Experience a taste of Japan with this simplified yet authentic Chicken Katsu Curry. Savour the delight of homemade breaded chicken served over fluffy Japanese rice, covered in a rich, tangy homemade curry sauce.
Preheat your oven to 375 degrees F and lightly grease a baking sheet.
2
Dredge each chicken breast in the flour, then dip in the eggs, and finally coat with the panko breadcrumbs. Place the breaded chicken breasts on the prepared baking sheet.
3
Bake the chicken for 20 to 25 minutes until golden brown and cooked through. Once done, set aside and keep warm.
CURRY
4
Heat the vegetable oil in a large pot over medium heat.

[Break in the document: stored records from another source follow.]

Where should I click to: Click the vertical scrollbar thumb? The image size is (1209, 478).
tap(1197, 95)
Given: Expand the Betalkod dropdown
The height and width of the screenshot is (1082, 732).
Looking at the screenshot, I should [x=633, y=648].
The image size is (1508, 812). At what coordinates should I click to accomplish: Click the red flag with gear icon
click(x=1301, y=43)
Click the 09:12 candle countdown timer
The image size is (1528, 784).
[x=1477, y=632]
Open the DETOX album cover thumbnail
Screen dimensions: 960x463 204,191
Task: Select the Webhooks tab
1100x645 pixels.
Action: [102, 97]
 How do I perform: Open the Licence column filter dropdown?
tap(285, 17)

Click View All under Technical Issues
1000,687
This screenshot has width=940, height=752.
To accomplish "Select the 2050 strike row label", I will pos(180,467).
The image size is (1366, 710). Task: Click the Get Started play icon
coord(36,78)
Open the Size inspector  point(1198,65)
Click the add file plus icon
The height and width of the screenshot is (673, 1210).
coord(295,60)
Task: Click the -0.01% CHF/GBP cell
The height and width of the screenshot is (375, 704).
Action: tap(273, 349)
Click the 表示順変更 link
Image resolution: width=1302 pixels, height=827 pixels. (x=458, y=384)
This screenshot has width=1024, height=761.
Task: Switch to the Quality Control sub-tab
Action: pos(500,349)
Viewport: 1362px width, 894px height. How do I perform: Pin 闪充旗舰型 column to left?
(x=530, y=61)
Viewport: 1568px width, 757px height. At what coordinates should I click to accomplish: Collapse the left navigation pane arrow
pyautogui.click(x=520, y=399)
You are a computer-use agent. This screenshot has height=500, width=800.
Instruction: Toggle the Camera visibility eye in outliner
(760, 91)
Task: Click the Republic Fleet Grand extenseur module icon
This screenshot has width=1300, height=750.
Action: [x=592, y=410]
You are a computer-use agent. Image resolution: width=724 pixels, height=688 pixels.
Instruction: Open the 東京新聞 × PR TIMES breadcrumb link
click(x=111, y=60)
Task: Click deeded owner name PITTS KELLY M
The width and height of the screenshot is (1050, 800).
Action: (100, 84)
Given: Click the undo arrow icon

Add the chopped onion and sauté until softened.
5
Add the cubed potatoes and sliced carrots. Stir to combine with the onions and cook for a further 5 minutes.
6
Add the chicken broth, curry powder, soy sauce and Worcestershire sauce to the pot and bring to a boil. Reduce heat, cover and simmer for about 30 minutes until the vegetables are tender.
7
Mix in the cornstarch mixture and stir constantly until the curry sauce thickens.
SERVE
8
Slice the baked chicken breasts. Ladle about 1 cup of hot cooked rice onto each plate. Spoon the curry sauce over the rice, and place the sliced chicken on top.